Eddie Palmieri, “Sun Sun Babaé”
No, it hasn’t been long since we last heralded a new album by Eddie Palmieri, the ebullient grandmaster of salsa. Two months ago Palmieri, 81, released Full Circle, a program of retooled classics from his book. Now this indefatigable pianist and bandleader has announced an album called Mi Luz Mayor, set for release on December 7 on Uprising Music, an imprint of Ropeadope. News of the album landed a few days ago, along with a lead single, “Sun Sun Babaé.”
The song, a Rogelio Martínez tune associated with Tito Rodríguez and Celia Cruz, rests on a presumption of rhythm churn, which Palmieri is only too happy to oblige. Mi Luz Mayor, which he has dedicated to his late wife, Iraida, consists of music that they loved in their youth. The album features three stellar vocal guests, and on this track the featured salsero is Gilberto Santa Rosa, who comports himself with as much sparkling authority as you’d expect from him.
Tord Gustavsen Trio, “Re-Melt”
The acclaimed Norwegian pianist Tord Gustavsen came to prominence with an acoustic trio, some 15 years ago. After the untimely death of his bassist, Harald Johnsen, in 2011, Gustavsen moved into other ensemble formats, largely eschewing the arrangement of piano, bass and drums. So one piece of good news about The Other Side, just out on ECM, is that it brings Gustavsen back to the trio fold. Even better: his working trio, with original drummer Jarle Vespestad and fine new bassist Sigurd Hole, operates with a baseline urgency, a sense of having something pressing to say right now. Consider a track called “Re-Melt.”
Gustavsen still has a fondness for cathedral sonorities that ring of the ancients. But here he locks in with a groove, making his band mates equal partners in locomotion. His solo, too, has a feeling of calmly unfolding suspense. There’s more than one good reason to try and catch the Tord Gustavsen Trio on its brief North American tour, which kicks off on Tuesday at Dizzy’s Club Coca-Cola.
Helen Sung with Dana Gioia, “Pity the Beautiful”
Perhaps you know Sung with Words from NPR First Listen or Salon Sessions. A music-and-poetry project in the truest sense, with pianist Helen Sung and poet Dana Gioia in close collaboration, it branches beyond that core, with additional vocals by Carolyn Leonhart, Christie Dashiell, Jean Baylor and Charenee Wade. The first-rate band includes Ingrid Jensen on trumpet and John Ellis on saxophones and bass clarinet, among others, and Sung’s writing is assertive and grounded. This short video, by Yasunari Rowan, adds an additional layer of sensory information to the mix, taking smart liberties with “Pity the Beautiful.”

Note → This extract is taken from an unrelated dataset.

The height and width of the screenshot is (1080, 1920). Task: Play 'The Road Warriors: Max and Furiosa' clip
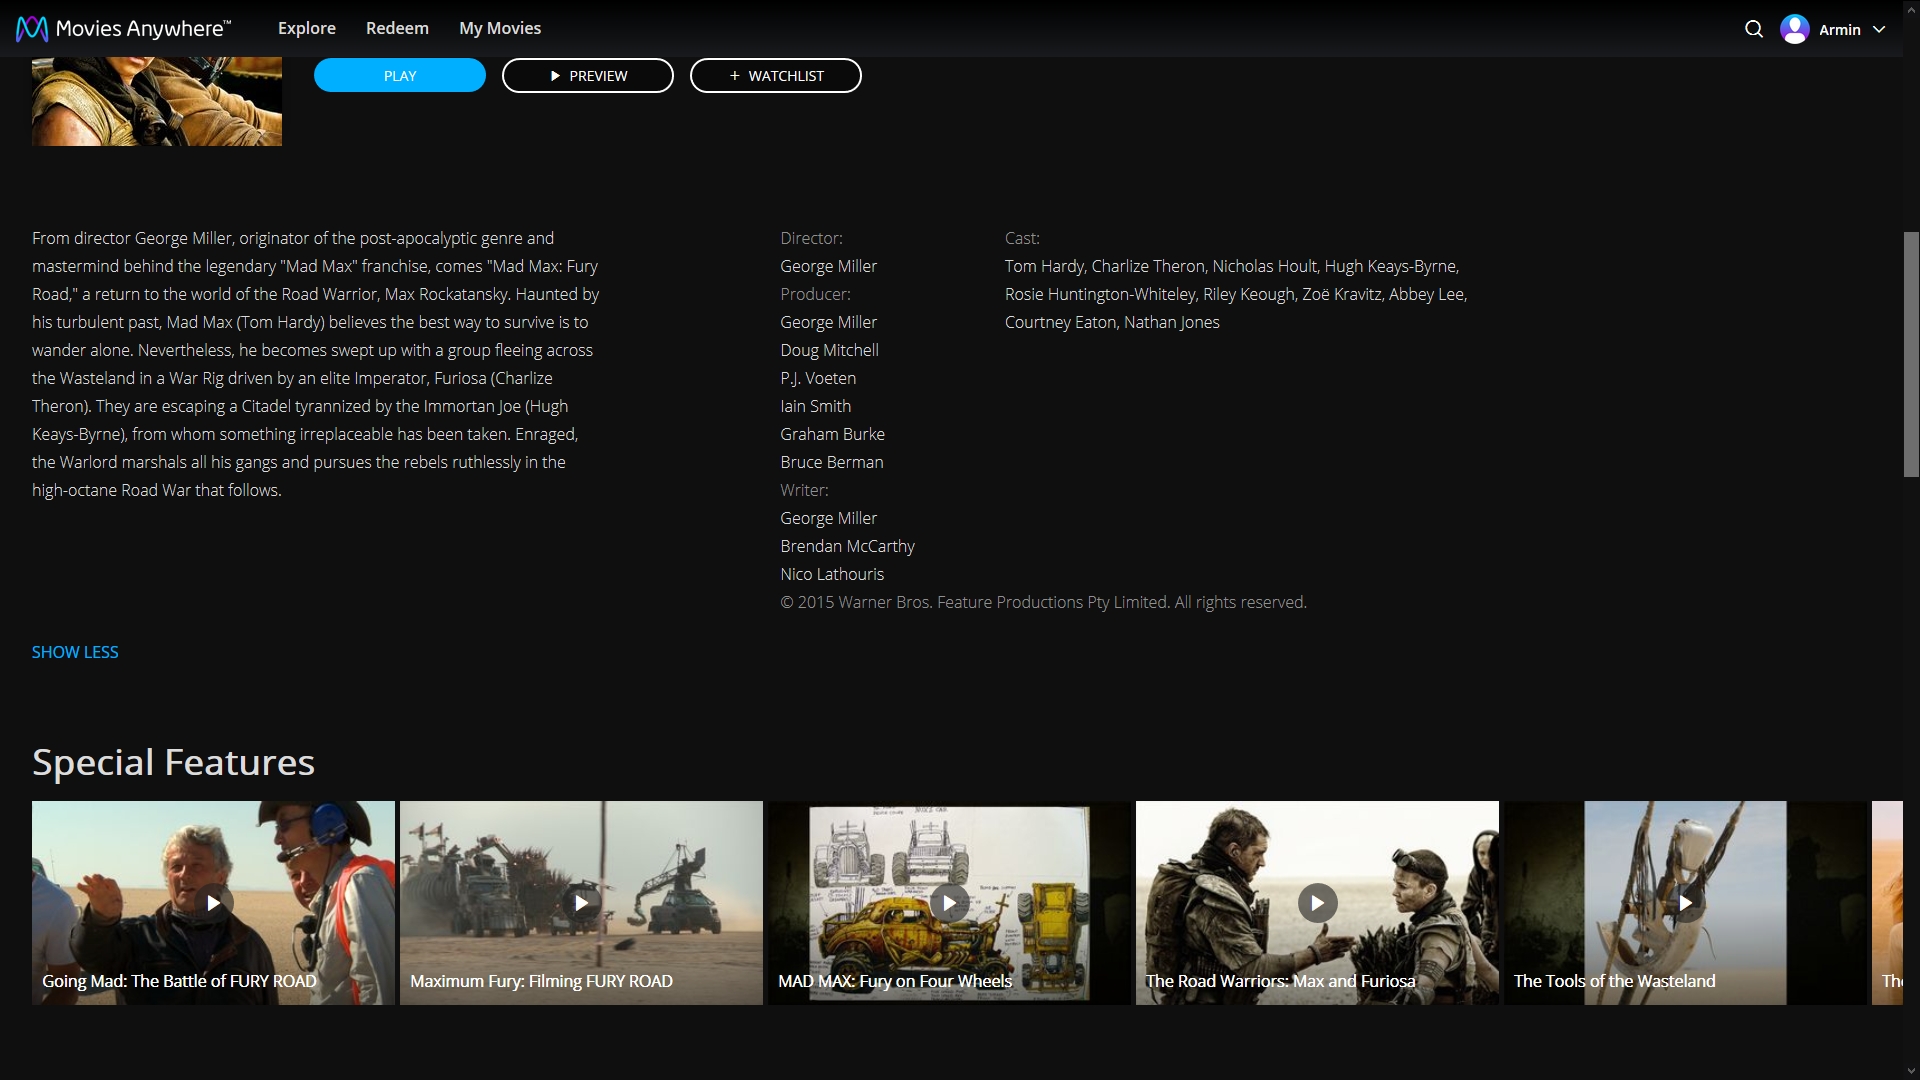(1317, 903)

Sung with Words was released earlier this month, and Sung has been a moving target since: having just wrapped up a run with Coltrane Revisited, she’ll perform this week with the Mingus Big Band (Monday at Jazz Standard); with Leonhart (Thursday at Smalls); and in the premiere of Cécile McLorin Salvant’s Ogresse (Friday at the Metropolitan Museum of Art). She’ll present Sung with Words on Saturday at the Tilles Center for the Performing Arts, in Brookville, N.Y.